• _WHAT IS EXPECTED_: Please transcribe the items below line for line, without changing any wording, and leave out the pictures.

(Rows of pointing data)
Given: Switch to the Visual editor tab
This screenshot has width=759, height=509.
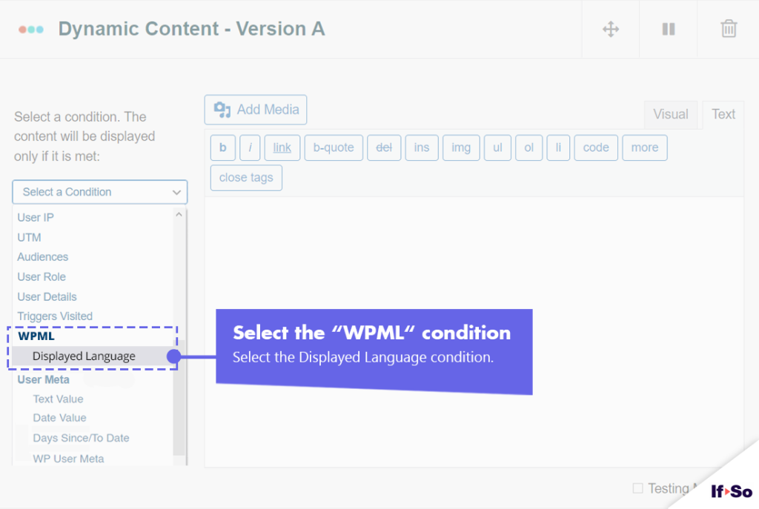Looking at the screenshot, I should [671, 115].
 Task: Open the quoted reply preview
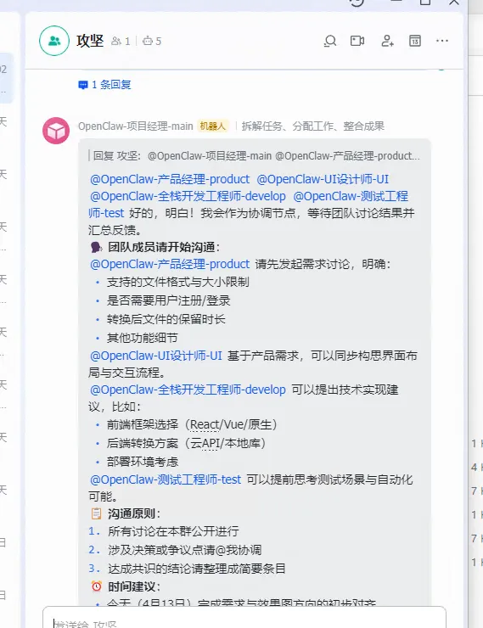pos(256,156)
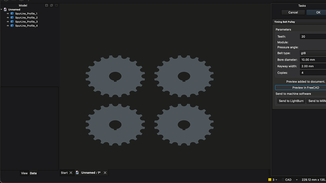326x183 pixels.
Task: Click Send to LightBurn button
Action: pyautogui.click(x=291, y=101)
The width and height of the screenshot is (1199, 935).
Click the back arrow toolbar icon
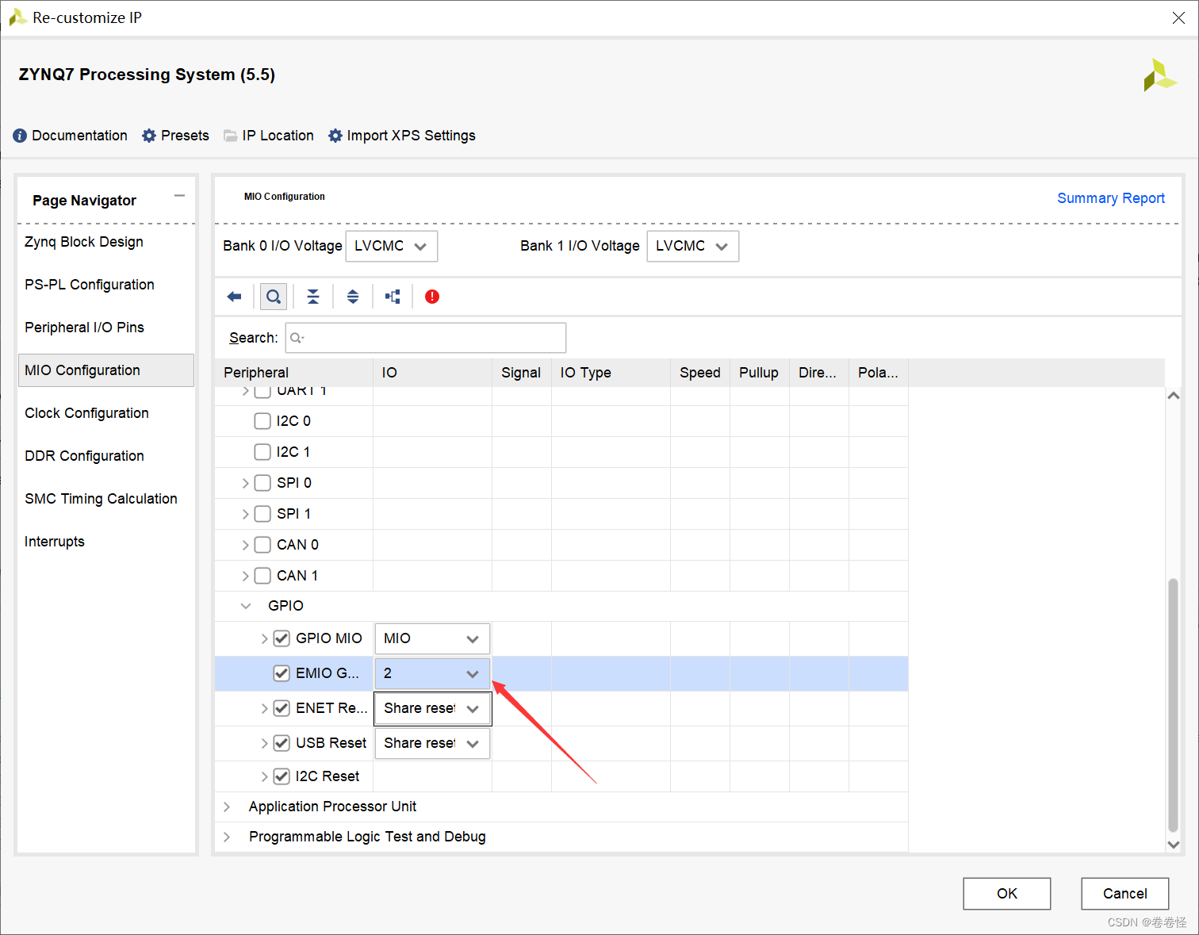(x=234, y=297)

• _ANSWER TO THE TASK_:
Given: Switch to the Visual editor tab
This screenshot has width=759, height=509.
Looking at the screenshot, I should [671, 115].
 Task: Open the quoted reply preview
pos(256,156)
326x183 pixels.
Task: Click Send to LightBurn button
Action: pyautogui.click(x=291, y=101)
The width and height of the screenshot is (1199, 935).
Click the back arrow toolbar icon
(x=234, y=297)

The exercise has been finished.